Aging led to the development of a proinflammatory phenotype and organ dysfunction. In situations of metabolic syndrome, it is associated with an increase in arterial stiffness and blood pressure.Objective:
The main objective of this project is to establish a link between inflammation and arterial aging in a situation of metabolic syndrome in arterial and heart levels.Design and method:
The animal model chosen was a murine model developing metabolic syndrome. Mice received during a year, a high fat diet or a control diet. Systolic blood pressure and heart rate measurements were performed and the determination of metabolic parameters was performed. The Visualsonics®, a small animal echocardiography system, was used to study cardiac function and left ventricular dimensions.
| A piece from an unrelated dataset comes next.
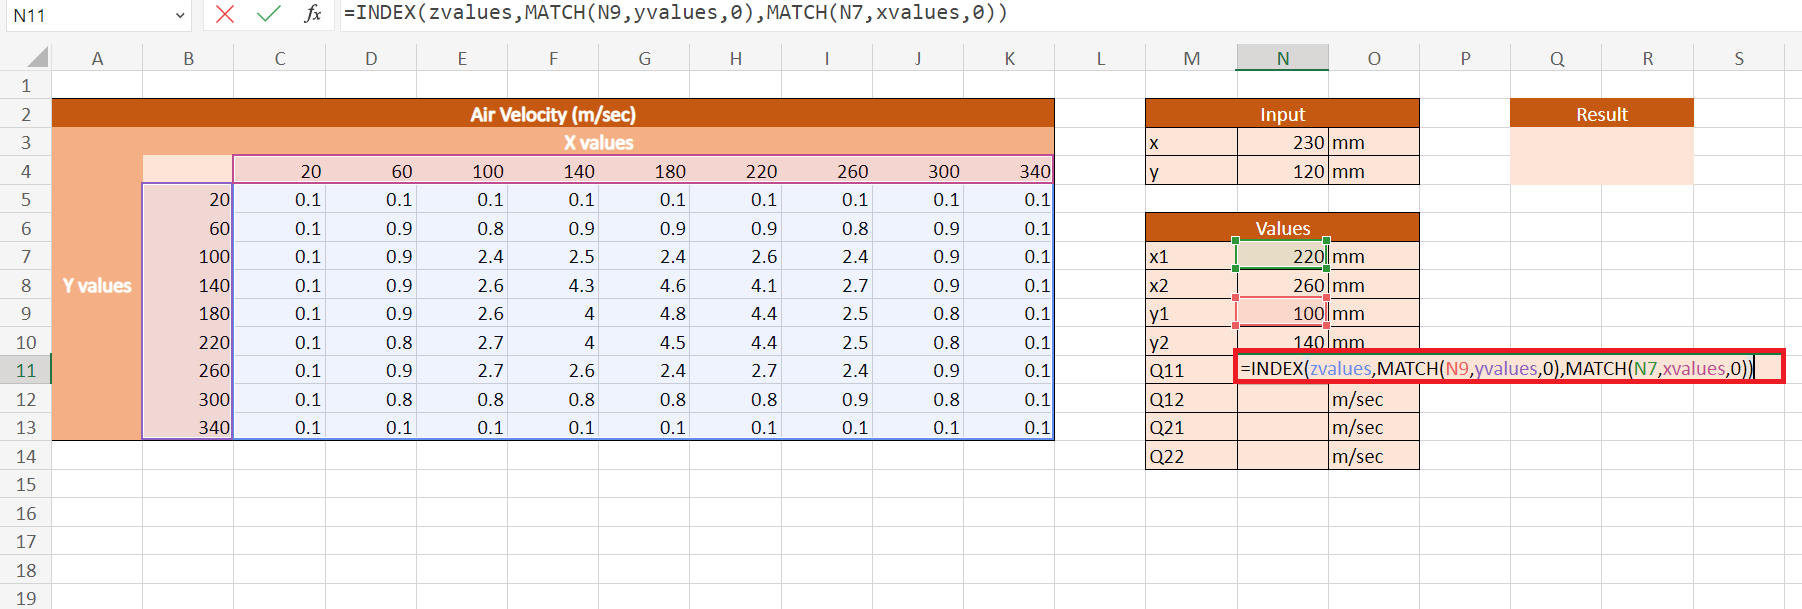1802x609 pixels.
Task: Select the x input cell containing 230
Action: (x=1282, y=143)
MicroPET (positron emission tomography) experiments were done in parallel for studying the metabolism. Finally the MRI (Magnetic resonance imaging) technique was used to locate the interscapular brown fat and determine the water ratio on fat for each animal.Results:
Following a high fat diet, mice exhibit many of the characteristics of metabolic syndrome (hypertension, hypercholesterolemia, hyperglycemia, obesity). The echocardiographic results show an increase of left ventricular weight and an increase of the inter ventricular septum at 12 month of high fat diet. MRI allowed us to highlight a decrease in water to fat ratio in high fat diet mice expressing increased fat levels. Finally, we observed a hypo-glucose metabolism in brown fat and white fat by PET.Conclusions:
An high fat diet leads to heart morphological changes and changes in the metabolism of fat and brown fat in particular. The UCP-1 protein might be involved and thus promote obesity and long-term storage. The link with the biological parameters still due.